## [Exercise instructions]
From the entries below, please output exactly the lines starting at the one containing "Notice of Nondiscrimination (373, 2546)" and ending at the one containing "Details (791, 317)", both included.

## [Exercise data]
++++++

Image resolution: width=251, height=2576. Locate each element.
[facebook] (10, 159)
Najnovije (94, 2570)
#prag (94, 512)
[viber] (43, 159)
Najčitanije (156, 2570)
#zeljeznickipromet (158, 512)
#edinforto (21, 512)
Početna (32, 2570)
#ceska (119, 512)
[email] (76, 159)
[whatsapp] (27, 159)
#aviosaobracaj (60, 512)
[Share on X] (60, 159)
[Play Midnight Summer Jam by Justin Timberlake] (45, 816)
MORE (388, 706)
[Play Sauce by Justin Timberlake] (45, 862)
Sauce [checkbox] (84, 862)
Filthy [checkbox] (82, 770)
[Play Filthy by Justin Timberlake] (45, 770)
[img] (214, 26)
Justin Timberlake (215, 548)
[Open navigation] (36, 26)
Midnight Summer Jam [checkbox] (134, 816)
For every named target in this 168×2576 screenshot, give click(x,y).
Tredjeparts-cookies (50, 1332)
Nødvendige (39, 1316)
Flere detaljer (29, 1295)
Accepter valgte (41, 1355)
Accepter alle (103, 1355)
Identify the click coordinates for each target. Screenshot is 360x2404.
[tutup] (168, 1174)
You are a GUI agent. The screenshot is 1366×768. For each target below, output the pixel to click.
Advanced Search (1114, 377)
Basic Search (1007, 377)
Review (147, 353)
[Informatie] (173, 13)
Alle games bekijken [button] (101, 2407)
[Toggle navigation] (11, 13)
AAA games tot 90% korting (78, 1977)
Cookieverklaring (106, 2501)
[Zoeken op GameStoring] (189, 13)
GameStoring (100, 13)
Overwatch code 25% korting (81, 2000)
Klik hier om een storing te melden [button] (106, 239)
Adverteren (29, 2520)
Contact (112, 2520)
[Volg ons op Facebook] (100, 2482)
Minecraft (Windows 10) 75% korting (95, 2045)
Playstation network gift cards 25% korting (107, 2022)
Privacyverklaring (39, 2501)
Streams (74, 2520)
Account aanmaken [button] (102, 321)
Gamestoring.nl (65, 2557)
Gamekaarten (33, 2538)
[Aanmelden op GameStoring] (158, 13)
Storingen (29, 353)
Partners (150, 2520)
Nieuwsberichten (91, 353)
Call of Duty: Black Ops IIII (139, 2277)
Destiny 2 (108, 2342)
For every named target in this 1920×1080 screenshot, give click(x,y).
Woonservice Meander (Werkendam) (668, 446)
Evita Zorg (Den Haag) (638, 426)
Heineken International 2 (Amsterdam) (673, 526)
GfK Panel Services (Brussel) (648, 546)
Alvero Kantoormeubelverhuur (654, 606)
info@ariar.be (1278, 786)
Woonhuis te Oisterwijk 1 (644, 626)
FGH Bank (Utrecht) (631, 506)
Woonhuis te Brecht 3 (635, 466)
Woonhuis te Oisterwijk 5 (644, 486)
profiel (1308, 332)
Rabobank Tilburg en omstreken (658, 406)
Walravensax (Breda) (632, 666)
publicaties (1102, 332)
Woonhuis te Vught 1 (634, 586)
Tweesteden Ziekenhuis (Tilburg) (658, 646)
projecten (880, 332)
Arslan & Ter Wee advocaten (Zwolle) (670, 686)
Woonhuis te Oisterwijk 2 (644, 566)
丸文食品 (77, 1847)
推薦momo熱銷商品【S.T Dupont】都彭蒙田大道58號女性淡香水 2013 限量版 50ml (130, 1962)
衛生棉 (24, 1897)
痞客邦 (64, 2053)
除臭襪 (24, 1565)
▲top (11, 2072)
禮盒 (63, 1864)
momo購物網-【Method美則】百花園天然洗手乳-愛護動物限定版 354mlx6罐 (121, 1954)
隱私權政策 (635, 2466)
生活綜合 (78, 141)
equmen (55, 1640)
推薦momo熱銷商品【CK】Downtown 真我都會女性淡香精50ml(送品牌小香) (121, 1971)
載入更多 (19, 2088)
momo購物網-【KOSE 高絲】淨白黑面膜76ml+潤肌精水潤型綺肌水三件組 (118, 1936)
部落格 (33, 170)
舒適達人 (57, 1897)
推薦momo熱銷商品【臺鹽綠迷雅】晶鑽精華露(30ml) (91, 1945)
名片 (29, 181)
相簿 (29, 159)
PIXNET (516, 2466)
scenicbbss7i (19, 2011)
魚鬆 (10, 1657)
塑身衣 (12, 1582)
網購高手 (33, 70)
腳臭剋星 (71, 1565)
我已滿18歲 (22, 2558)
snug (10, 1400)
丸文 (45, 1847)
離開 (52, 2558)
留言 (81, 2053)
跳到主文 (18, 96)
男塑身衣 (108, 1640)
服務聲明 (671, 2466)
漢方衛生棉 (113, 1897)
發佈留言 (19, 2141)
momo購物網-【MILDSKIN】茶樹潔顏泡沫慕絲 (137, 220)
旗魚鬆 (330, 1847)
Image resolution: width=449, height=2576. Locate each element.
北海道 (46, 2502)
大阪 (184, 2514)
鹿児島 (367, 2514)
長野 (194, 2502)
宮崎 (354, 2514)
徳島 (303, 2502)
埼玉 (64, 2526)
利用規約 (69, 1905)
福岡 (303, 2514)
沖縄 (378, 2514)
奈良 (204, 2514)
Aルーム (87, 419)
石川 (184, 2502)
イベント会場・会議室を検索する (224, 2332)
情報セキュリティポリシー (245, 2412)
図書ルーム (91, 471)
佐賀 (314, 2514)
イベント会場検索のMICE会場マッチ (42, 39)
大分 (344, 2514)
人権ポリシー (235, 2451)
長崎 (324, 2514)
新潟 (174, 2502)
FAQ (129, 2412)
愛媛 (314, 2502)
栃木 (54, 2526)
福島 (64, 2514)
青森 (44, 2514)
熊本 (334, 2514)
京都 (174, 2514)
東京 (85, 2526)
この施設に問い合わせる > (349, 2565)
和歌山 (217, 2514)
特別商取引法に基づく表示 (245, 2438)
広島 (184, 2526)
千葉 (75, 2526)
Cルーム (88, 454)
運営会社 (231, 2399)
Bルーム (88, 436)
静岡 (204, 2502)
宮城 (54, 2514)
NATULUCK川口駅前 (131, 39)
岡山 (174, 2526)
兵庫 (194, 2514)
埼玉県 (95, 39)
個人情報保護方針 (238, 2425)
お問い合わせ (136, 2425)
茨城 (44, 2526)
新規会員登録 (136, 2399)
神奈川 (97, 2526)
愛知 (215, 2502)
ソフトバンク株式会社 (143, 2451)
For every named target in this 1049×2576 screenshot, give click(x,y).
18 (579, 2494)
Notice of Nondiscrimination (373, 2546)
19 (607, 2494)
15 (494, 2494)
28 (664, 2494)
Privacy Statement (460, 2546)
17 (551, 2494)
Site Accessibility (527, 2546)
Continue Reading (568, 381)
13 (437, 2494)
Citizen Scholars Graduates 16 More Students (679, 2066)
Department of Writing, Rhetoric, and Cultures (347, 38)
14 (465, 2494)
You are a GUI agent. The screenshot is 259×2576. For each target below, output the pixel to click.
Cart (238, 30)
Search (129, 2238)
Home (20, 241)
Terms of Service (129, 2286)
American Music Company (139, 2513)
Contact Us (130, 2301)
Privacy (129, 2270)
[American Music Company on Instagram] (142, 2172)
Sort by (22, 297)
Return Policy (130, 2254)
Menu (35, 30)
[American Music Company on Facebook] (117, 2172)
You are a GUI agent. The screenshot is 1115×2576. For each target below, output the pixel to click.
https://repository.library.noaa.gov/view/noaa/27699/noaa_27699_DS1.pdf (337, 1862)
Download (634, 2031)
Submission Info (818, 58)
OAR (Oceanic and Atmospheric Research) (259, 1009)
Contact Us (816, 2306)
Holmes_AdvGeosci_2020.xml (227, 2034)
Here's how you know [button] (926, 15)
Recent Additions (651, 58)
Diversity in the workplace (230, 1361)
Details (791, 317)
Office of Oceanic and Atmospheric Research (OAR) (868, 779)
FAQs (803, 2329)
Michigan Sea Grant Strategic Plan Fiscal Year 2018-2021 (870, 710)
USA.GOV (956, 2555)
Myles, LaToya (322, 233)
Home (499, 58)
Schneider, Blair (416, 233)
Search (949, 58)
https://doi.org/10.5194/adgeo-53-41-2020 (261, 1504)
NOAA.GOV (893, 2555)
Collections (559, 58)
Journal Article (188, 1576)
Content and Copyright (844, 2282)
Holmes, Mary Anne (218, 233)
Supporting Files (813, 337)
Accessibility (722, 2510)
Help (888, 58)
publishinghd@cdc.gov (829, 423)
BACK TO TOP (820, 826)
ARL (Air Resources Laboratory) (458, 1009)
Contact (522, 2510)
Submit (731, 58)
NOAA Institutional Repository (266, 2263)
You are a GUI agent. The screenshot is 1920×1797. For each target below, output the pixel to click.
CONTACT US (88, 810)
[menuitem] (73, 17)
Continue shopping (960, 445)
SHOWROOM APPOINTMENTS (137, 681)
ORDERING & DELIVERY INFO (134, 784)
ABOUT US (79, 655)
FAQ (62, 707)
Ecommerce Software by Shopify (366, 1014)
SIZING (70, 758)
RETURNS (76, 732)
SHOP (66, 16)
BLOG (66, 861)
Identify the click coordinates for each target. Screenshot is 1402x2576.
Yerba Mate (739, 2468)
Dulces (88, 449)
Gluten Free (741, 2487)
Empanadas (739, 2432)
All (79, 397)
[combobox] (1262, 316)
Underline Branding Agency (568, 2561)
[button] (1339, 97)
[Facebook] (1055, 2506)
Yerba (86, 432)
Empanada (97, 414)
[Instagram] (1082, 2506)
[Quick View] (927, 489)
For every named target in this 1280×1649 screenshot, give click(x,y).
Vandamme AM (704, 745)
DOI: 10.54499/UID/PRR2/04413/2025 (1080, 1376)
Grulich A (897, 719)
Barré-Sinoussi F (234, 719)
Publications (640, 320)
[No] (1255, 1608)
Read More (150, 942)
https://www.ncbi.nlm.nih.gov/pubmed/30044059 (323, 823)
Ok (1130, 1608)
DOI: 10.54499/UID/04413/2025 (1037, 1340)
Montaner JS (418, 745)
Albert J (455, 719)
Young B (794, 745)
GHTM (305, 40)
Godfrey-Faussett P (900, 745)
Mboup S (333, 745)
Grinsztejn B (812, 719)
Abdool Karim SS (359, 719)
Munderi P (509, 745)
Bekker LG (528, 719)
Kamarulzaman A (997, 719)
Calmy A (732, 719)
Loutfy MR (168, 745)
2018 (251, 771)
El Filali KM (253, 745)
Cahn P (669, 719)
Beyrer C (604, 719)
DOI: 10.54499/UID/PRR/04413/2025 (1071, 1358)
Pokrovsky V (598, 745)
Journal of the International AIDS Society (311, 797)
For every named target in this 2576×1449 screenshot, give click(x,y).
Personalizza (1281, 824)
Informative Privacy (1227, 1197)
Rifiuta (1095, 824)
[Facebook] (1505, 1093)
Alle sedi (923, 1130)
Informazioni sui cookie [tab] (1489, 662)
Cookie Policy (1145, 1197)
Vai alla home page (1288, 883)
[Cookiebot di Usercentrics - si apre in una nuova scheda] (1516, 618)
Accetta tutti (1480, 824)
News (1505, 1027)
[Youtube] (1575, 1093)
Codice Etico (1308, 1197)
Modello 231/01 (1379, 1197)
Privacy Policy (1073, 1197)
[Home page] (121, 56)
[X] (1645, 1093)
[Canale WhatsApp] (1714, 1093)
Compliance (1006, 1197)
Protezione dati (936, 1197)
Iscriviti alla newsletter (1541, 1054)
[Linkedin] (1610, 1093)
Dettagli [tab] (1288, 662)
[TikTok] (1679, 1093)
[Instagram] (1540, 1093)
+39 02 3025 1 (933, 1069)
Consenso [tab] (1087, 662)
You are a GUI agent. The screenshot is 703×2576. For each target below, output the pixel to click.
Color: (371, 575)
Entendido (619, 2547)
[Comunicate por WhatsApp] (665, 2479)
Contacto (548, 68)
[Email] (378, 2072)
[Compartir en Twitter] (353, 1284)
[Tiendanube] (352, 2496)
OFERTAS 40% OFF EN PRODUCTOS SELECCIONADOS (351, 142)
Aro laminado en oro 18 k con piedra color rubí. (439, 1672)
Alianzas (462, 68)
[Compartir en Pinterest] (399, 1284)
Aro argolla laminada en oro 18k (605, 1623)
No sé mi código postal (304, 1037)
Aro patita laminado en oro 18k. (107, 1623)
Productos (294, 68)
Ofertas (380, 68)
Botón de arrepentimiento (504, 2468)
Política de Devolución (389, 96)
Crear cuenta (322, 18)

++++++

## [Response box]
Notice of Nondiscrimination (373, 2546)
19 (607, 2494)
15 (494, 2494)
28 (664, 2494)
Privacy Statement (460, 2546)
17 (551, 2494)
Site Accessibility (527, 2546)
Continue Reading (568, 381)
13 (437, 2494)
Citizen Scholars Graduates 16 More Students (679, 2066)
Department of Writing, Rhetoric, and Cultures (347, 38)
14 (465, 2494)
You are a GUI agent. The screenshot is 259×2576. For each target below, output the pixel to click.
Cart (238, 30)
Search (129, 2238)
Home (20, 241)
Terms of Service (129, 2286)
American Music Company (139, 2513)
Contact Us (130, 2301)
Privacy (129, 2270)
[American Music Company on Instagram] (142, 2172)
Sort by (22, 297)
Return Policy (130, 2254)
Menu (35, 30)
[American Music Company on Facebook] (117, 2172)
You are a GUI agent. The screenshot is 1115×2576. For each target below, output the pixel to click.
https://repository.library.noaa.gov/view/noaa/27699/noaa_27699_DS1.pdf (337, 1862)
Download (634, 2031)
Submission Info (818, 58)
OAR (Oceanic and Atmospheric Research) (259, 1009)
Contact Us (816, 2306)
Holmes_AdvGeosci_2020.xml (227, 2034)
Here's how you know [button] (926, 15)
Recent Additions (651, 58)
Diversity in the workplace (230, 1361)
Details (791, 317)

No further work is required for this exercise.